→ Records for this exercise
/---

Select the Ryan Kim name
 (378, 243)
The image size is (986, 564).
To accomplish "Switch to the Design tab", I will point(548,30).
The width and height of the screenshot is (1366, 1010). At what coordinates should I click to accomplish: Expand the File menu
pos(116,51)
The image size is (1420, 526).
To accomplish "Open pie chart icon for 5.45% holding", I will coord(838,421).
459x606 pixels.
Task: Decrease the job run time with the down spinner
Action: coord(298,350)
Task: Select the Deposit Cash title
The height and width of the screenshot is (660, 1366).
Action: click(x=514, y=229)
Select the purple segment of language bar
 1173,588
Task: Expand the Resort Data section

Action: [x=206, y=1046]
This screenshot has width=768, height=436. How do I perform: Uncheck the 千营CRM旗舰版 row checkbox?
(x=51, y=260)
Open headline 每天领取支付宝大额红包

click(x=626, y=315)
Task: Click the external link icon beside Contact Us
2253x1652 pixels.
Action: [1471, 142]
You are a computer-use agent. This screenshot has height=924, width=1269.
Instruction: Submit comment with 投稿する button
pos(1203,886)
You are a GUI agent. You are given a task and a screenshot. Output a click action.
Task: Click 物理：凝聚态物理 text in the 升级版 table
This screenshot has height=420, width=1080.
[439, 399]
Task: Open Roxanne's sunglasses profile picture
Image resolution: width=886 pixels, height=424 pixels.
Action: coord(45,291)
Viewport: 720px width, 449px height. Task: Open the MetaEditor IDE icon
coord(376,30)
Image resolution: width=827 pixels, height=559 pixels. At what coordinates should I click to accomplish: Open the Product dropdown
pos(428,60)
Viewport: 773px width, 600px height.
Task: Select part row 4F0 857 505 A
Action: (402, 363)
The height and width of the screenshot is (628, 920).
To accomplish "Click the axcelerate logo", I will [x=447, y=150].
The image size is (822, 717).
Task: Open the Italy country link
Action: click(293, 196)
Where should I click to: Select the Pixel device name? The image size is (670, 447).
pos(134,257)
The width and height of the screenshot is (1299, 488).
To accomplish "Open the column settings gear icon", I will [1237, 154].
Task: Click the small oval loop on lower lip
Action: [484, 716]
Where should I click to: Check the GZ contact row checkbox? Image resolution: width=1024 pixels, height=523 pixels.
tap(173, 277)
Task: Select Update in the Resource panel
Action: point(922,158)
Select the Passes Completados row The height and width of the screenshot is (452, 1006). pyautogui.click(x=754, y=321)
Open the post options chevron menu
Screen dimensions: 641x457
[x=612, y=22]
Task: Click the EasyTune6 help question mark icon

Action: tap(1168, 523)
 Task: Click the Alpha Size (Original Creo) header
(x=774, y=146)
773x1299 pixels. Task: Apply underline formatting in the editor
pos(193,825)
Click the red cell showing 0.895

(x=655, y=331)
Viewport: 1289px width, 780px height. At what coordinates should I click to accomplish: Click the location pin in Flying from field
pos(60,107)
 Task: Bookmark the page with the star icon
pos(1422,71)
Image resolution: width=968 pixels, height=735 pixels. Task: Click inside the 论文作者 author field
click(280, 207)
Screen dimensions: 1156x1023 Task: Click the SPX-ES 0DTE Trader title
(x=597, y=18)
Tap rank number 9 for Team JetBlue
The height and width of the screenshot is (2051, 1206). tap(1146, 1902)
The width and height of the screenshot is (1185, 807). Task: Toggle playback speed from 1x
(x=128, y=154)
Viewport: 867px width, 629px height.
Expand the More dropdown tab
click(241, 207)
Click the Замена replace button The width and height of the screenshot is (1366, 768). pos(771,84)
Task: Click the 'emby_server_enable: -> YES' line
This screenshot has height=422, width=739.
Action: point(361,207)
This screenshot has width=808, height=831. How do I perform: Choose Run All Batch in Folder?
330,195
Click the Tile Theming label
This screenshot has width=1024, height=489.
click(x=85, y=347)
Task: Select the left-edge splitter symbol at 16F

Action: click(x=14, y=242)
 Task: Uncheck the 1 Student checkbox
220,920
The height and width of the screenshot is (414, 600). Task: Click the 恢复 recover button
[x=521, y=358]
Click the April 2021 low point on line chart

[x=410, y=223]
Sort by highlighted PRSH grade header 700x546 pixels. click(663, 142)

\---

→ Exercise details
Among the records above, find each line holding the string "agent" and pull it out.

→ Completed task
You are a computer-use agent. This screenshot has height=924, width=1269.
You are a GUI agent. You are given a task and a screenshot. Output a click action.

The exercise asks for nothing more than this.